-- Start Dataset rows --
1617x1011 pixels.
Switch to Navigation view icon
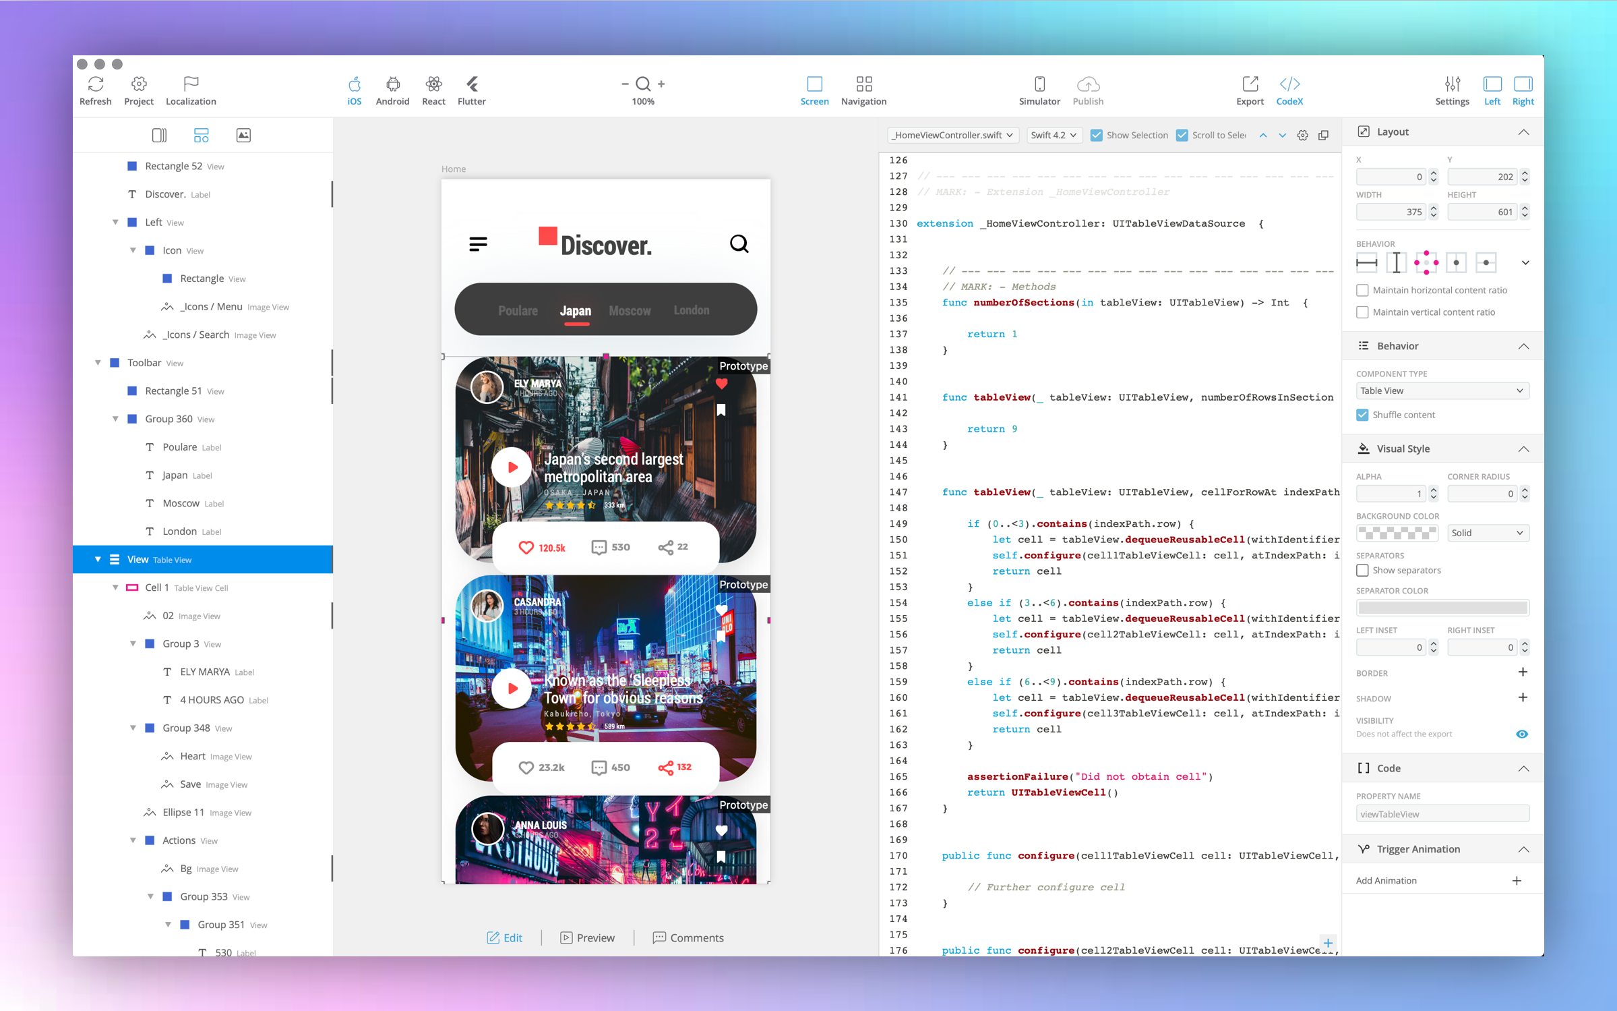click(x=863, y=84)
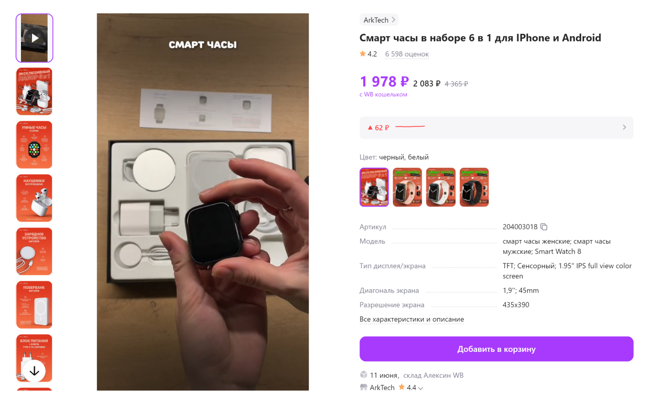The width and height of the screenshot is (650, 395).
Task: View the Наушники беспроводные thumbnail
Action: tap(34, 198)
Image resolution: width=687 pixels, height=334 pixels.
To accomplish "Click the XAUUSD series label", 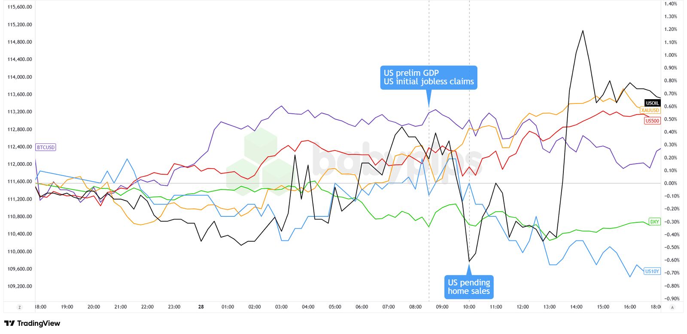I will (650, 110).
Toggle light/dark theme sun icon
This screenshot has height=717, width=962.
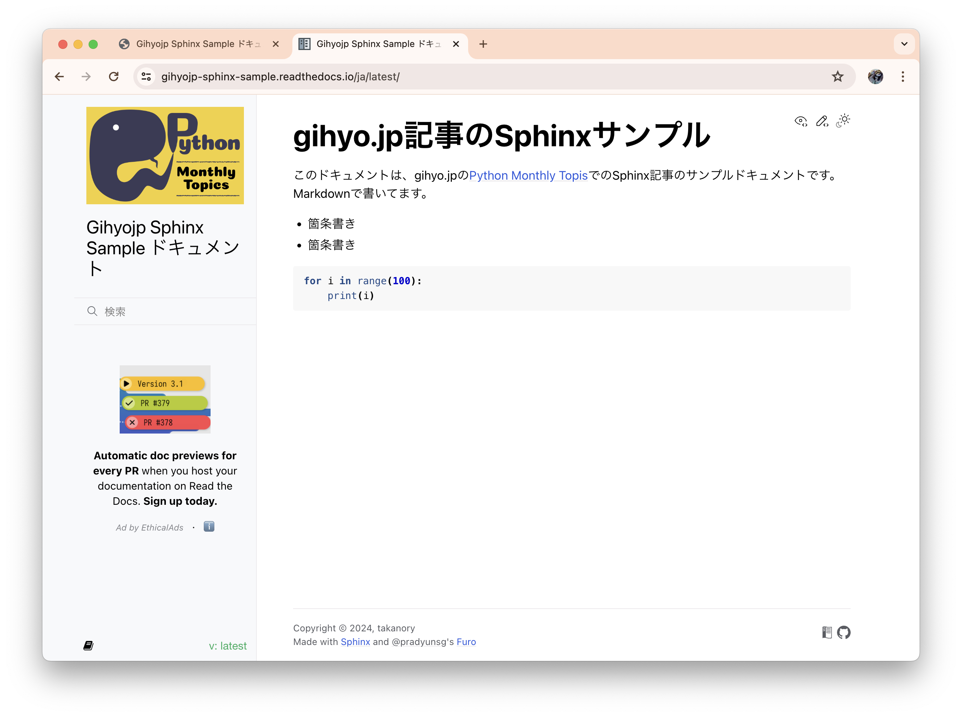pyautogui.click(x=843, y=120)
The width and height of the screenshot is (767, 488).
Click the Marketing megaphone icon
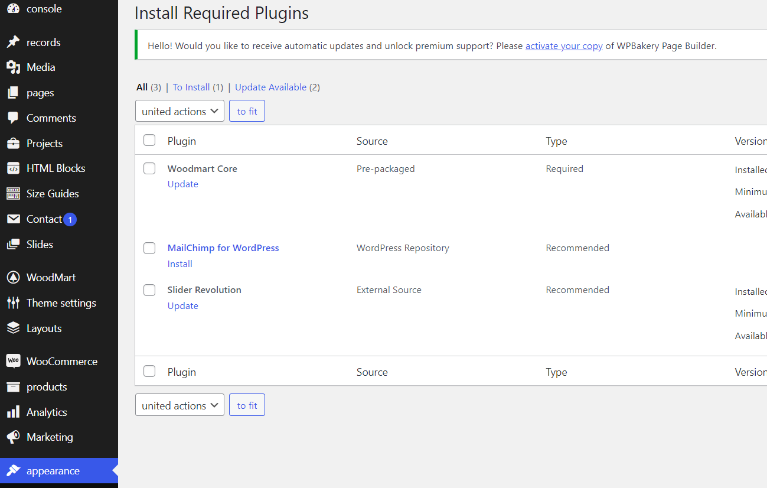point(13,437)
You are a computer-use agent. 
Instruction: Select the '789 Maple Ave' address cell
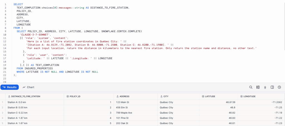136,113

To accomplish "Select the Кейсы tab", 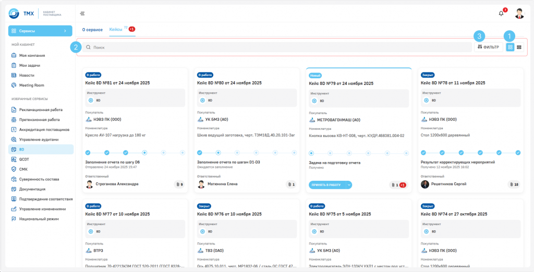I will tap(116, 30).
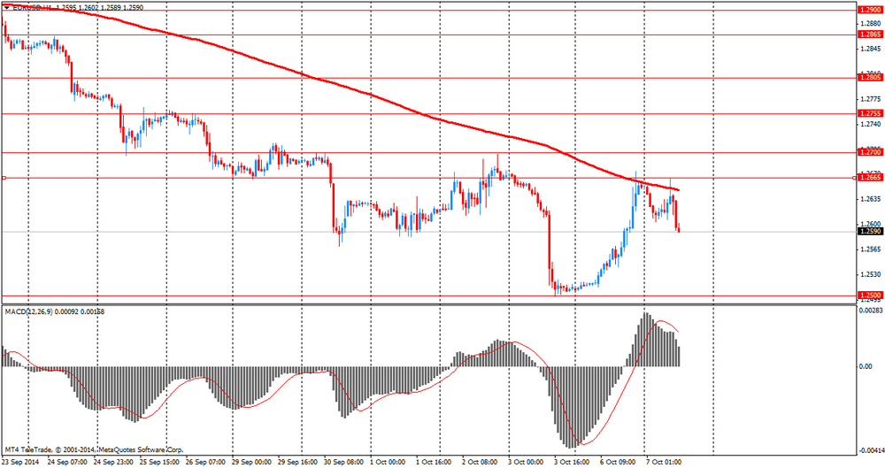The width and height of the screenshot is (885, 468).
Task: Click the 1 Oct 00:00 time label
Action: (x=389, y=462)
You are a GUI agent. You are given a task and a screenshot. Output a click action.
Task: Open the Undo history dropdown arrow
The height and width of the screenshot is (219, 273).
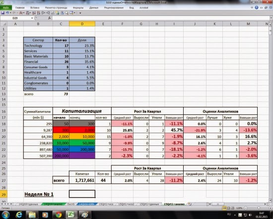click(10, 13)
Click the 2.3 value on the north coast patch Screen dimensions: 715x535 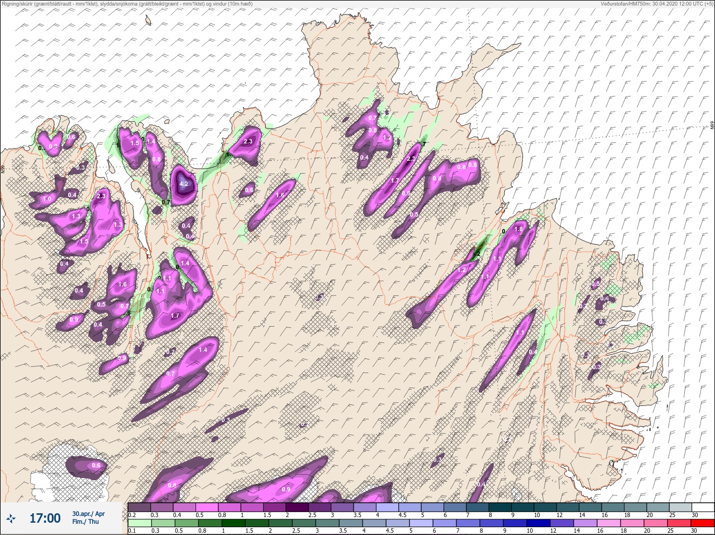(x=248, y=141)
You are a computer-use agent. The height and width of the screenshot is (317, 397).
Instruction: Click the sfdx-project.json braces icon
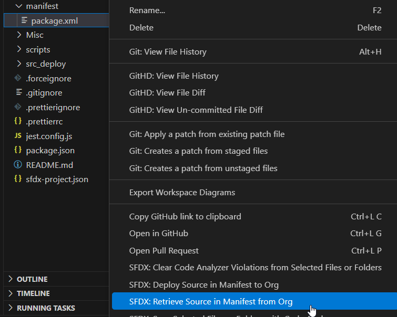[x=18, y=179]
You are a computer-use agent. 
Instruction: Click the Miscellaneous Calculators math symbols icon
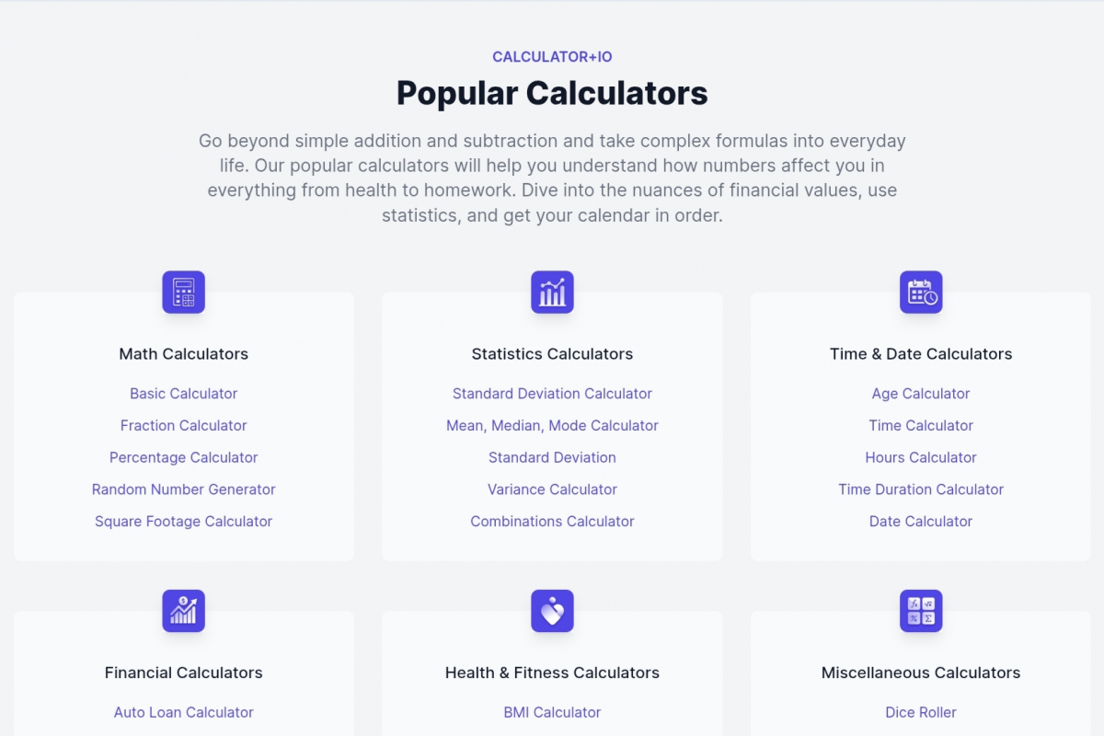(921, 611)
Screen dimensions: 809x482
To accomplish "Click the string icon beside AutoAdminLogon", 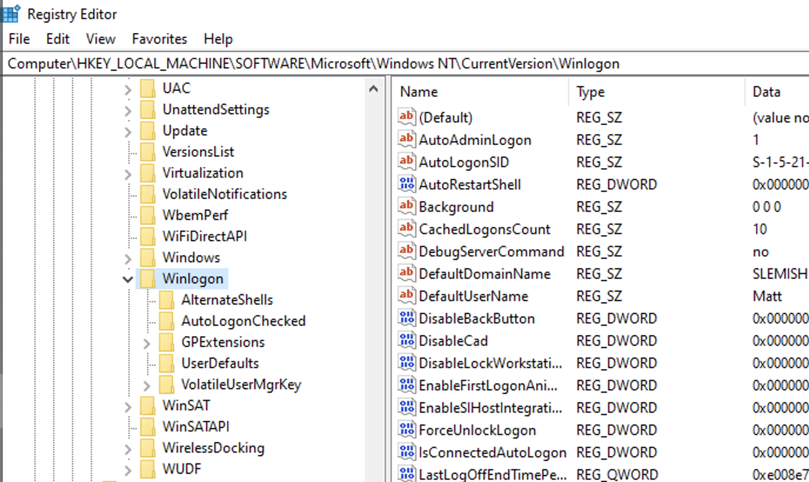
-- End Dataset rows --
__What is needed__
Count how many lines of the records contain the string "pixels". Give only the number.

__Task solution__
2